Democrats press Biden to use ‘existing authority’ to take step toward marijuana legalization
Democratic senators are putting pressure on the Biden administration to use its authority to deschedule cannabis, as a Senate proposal to legalize marijuana faces an uphill battle.
Sens. Elizabeth Warren (D-Mass.), Bernie Sanders (I-Vt.), Cory Booker (D-N.J.) and others on Wednesday sent a letter calling on the Biden administration to “use its existing authority to (i) deschedule cannabis and (ii) issue pardons to all individuals convicted of nonviolent cannabis-related offenses.”
“The Administration’s failure to coordinate a timely review of its cannabis policy is harming thousands of Americans, slowing research, and depriving Americans of their ability to use marijuana for medical or other purposes,” they wrote in the letter, which was addressed to President Biden, Attorney General Merrick Garland and Health and Human Services (HHS) Secretary Xavier Becerra.
The lawmakers say the letter is a follow-up to earlier requests asking that the Department of Justice (DOJ) “use its existing authority under the Controlled Substances Act of 1970 (CSA) to begin the process of removing cannabis’s classification as a Schedule I drug.”
The Hill has reached out to the White House for comment.
The senators said they sent the earlier letter to the DOJ in October 2021 and that the office responded to the request in mid-April with a “half-page” they described as “extraordinarily disappointing.”
The response, the lawmakers said, cited HHS’s “determination that ‘cannabis has not been proven in scientific studies to be a safe and effective treatment for any disease or condition’ as the sole rationale for the DOJ’s lack of action.”
“But this assertion ignores the ability of the DOJ and Drug Enforcement Administration to begin the descsheduling process and act independently of an HHS determination,” the lawmakers wrote, adding the CSA “empowers the Attorney General to initiate proceedings to reschedule or deschedule a drug, either individually or at the request of the HHS Secretary or another interested party.”
The senators pointed to “widely accepted medical benefits” of cannabis to push for the action, as well as a recommendation by the World Health Organization to reclassify “cannabis from its most restrictive classification under international drug treaties.”
The letter also cited public support for marijuana legalization, the growing number of states that have legalized cannabis for recreational use over the years and the unequal burden communities of color have faced due to the nation’s “racist and harmful legacy of cannabis policies.”
“The legacy of the war on drugs is pervasive. It is estimated that over 40,000 individuals are still incarcerated for cannabis related offenses,” they wrote. “A report released by the American Civil Liberties Union in 2020 found that Black individuals were nearly four times as likely to be arrested for cannabis possession even with comparable usage rates amongst individuals of all races. In some states Black individuals were almost 10 times more likely to be arrested for cannabis possession.”
“We ask that the Biden Administration act quickly to rectify this decade long injustice harming individuals, especially Black and Brown communities,” they said. They added that the Biden administration has yet to respond to a November letter from Democrats asking that the president use his authority “to pardon all individuals convicted of nonviolent cannabis offenses, whether formerly or currently incarcerated.”
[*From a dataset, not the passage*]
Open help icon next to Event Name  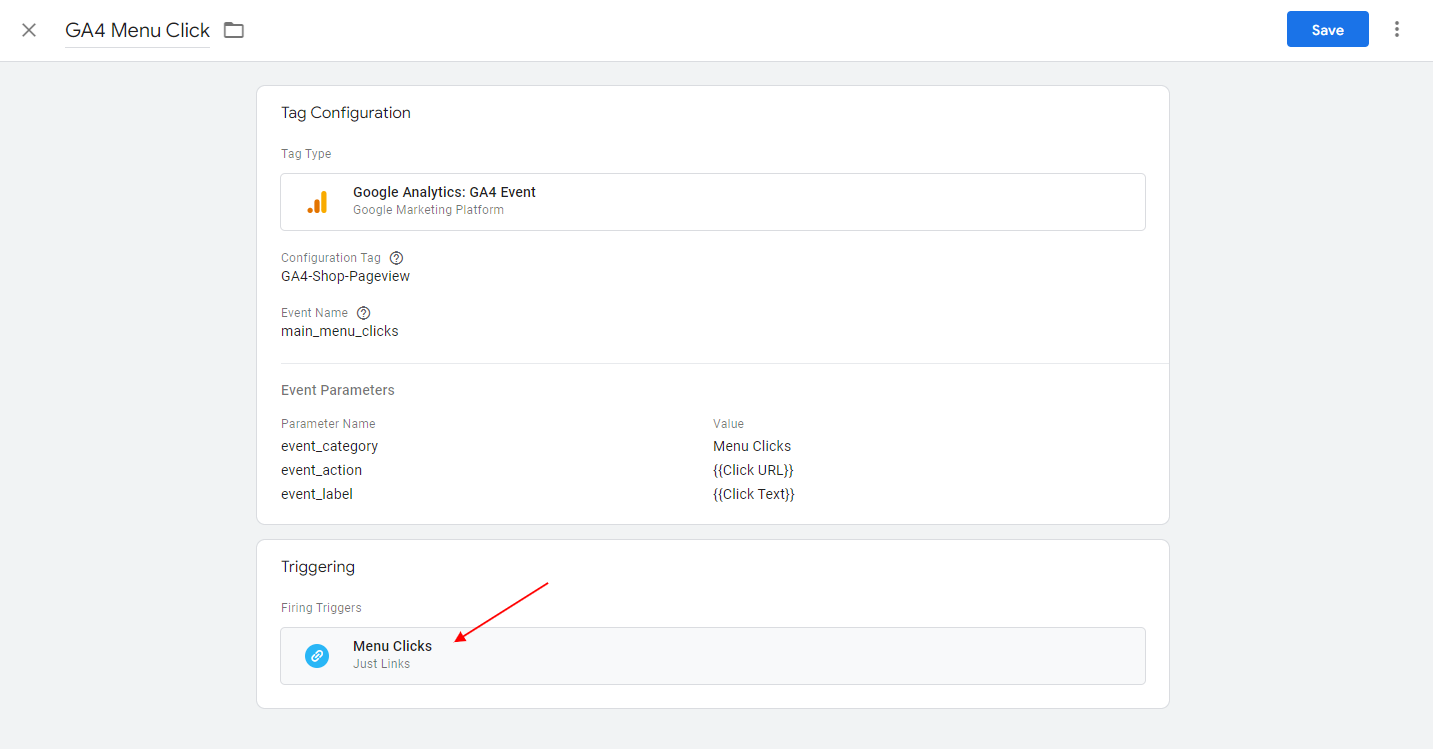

While they commended Biden on the recent pardons and commutations of 78 people, which they said included “nine with non-violent cannabis related offenses,” they added that “much more has to be done.”
The letter comes as a number of Senate Democrats leading a push to legalize marijuana say they’re on track to introduce legislation before the August recess.
However, many Republicans are opposed to the idea and to secure passage in the 50-50 Senate Democrats would need the support of their entire caucus and at least 10 Republicans to bypass a likely filibuster.